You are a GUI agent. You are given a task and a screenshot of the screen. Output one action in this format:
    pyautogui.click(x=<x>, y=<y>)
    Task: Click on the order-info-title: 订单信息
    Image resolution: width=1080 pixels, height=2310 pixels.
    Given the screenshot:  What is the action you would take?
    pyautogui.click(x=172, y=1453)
::::
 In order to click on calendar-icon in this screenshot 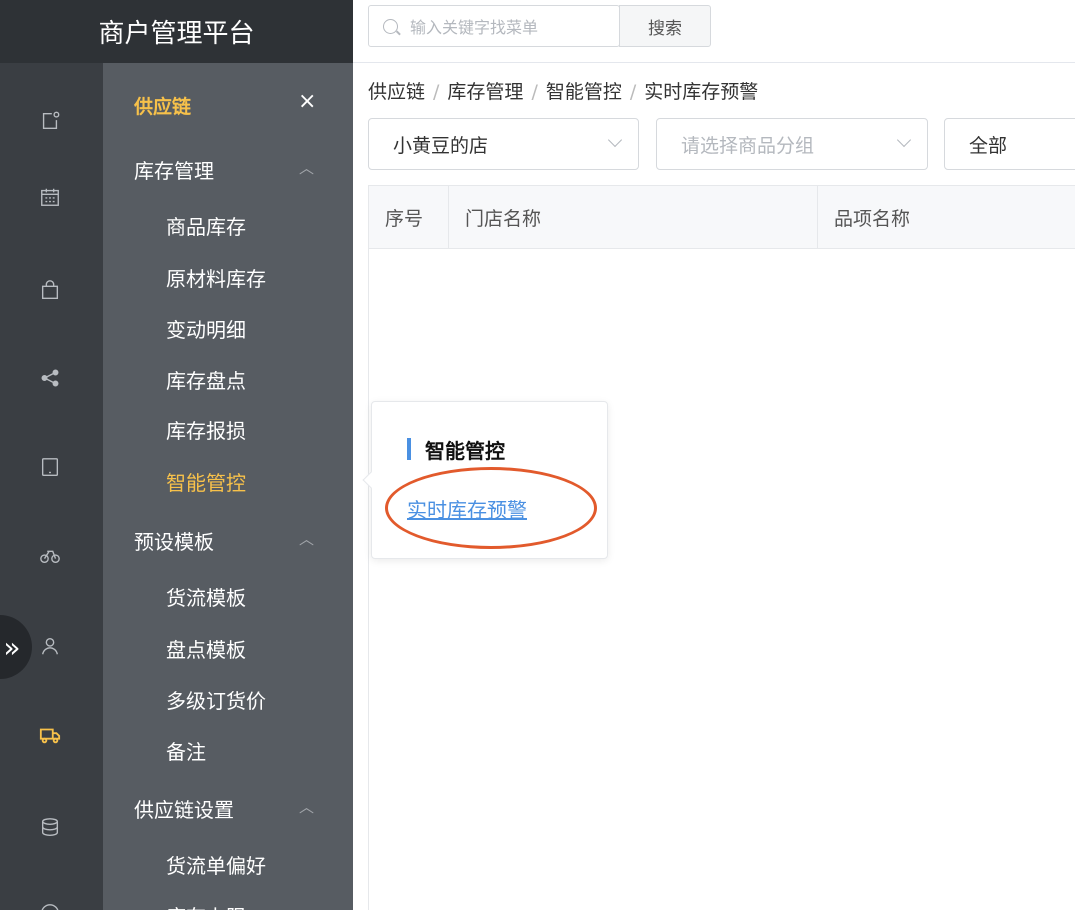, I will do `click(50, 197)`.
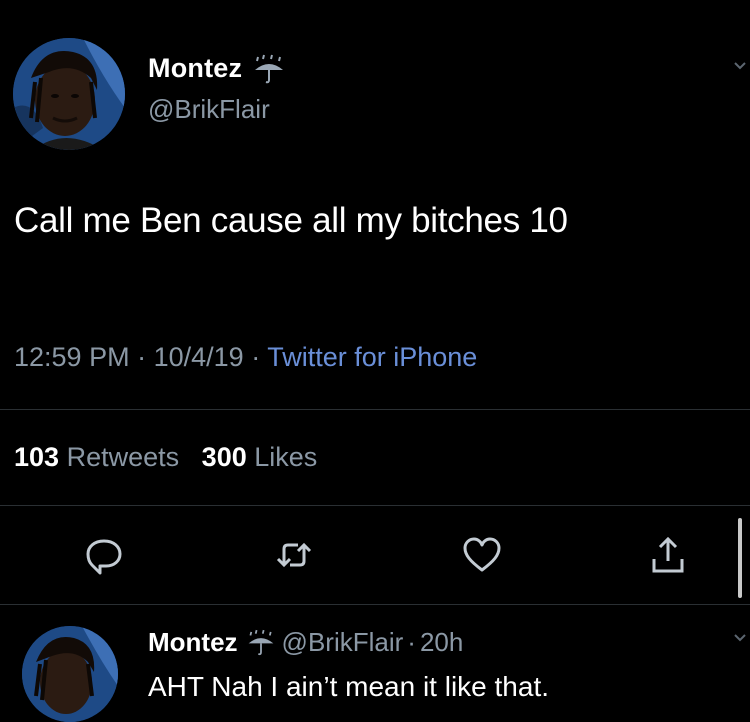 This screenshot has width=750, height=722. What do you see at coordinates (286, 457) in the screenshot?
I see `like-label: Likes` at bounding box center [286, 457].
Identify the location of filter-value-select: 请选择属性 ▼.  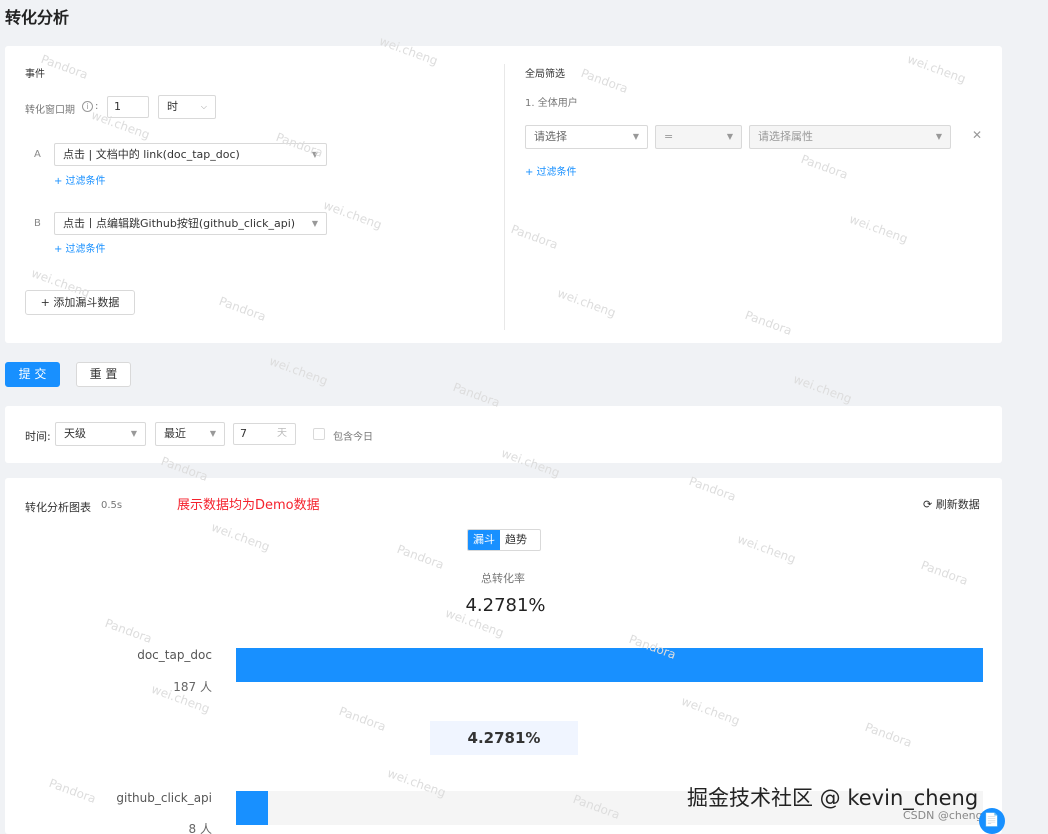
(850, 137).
::::
Task details: Scale the material from the line containing "Identify the location" through the line containing "(850, 137).", writing out the request as well and multiplying each coordinate in the answer by 0.6, rounded to the nearest whole number with halves rounded up. Leave the pictures out.

Answer to this problem:
Identify the location of filter-value-select: 请选择属性 ▼.  
(510, 82).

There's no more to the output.